Freitag, 3. August 2018

Vom 7. Dezember 1961 bis zum 5. Januar 1962 schrieb Schmidt seine Rezension zu Ellmanns Joyce-Biographie (BA III, 4, S. 170–178) und gab ihr den etwas eigenartigen – und, dass ich’s nur gestehe, mir unverständlichen – Titel ›Niemandes Betulichkeit‹.

Bei diesem Titel handelt es sich, was auch sonst, um ein Zitat. Ich habe allerdings so meine Zweifel, ob Schmidt das Werk, das er da zitiert, tatsächlich gelesen hat.

Am 23. Juni 1959 schreibt Hans Wollschläger einen längeren Brief an Arno Schmidt, in dem es unter anderem auch um Robert Kraft geht. Über diesen schreibt Wollschläger:

wollte man ein General-Motto für seine Methodiken suchen, so etwa ›Niemandes Betulichkeit‹ (wie der alte A. M. Frey so entzückend-blödsinnig ein Kapitel seines SOLNEMAN überschrieb –: die beiden sehen sich gar nicht so unähnlich)

Gemeint ist hier der 1914 erschienene Roman ›Solneman, der Unsichtbare‹ von Alexander Moritz Frey. Weder Autor noch Roman tauchen im Werk Schmidts auf, das Wort »betulich« bzw. »Betulichkeit« gehörte (lt. der BA auf CD) ansonsten nicht gerade zu Schmidts aktivem Wortschatz: da liegt der Verdacht schon arg nah, dass Schmidt sich die Formulierung aus Wollschlägers Brief gemerkt bzw. notiert und ein paar Jahre später benutzt hat.

Update 9.8.2018

Günter Jürgensmeier wies mich darauf hin, dass A. M. Frey und sein Roman ›Solneman, der Unsichtbare‹ zwar bei Schmidt nicht auftaucht, dass er den Roman aber wohl gekannt haben muss – und sei es auch nur auszugsweise.

Zu Freys satirischem Roman finden sich im Netz einige Informationen, unter anderem auch eine ziemlich begeisterte Rezension von Tucholsky, aus der ich einfach mal kurz zitiere:

Die Sache ist einfach die, dass Hciebel Solneman (mit einem N, bitte!) eines Tags in die kleine Stadt geschneit kommt und sich den Bürgerpark kauft.
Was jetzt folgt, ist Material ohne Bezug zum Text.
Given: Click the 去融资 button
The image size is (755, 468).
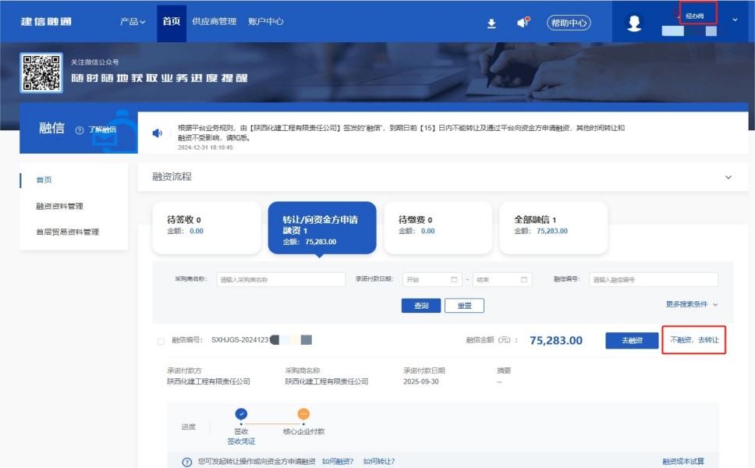Looking at the screenshot, I should [x=631, y=341].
Er legitimiert sich mit einem kindskopfgroßen Diamanten, zahlt 75 – in Worten: fünfundsiebzig – Millionen auf den Tisch des Hauses – oder waren es hundertfünfzigtausend? – und macht sichs behaglich in seinem Park.

Und baut eine riesige Mauer um den Park, wie er sich auch ausgemacht hat, dass sich keiner vermessen dürfe, in den Park einzudringen – und das Spiel geht los.

Vor dem Kauf des Parks bittet sich Hciebel Solneman – was natürlich nichts anderes heißt als »Namenlos lebe ich« – aus, dass er in Ruhe gelassen wird:

Niemandes Bruder bin ich, bin niemandes Neugier, niemandes Fürsorge, niemandes Betulichkeit. Dies vor allem.

Anders und salopp gesagt: Schmidt gibt durch die Titelwahl seiner Rezension zu verstehen, dass Leute wie Ellmann Joyce gefälligst in Ruhe zu lassen haben.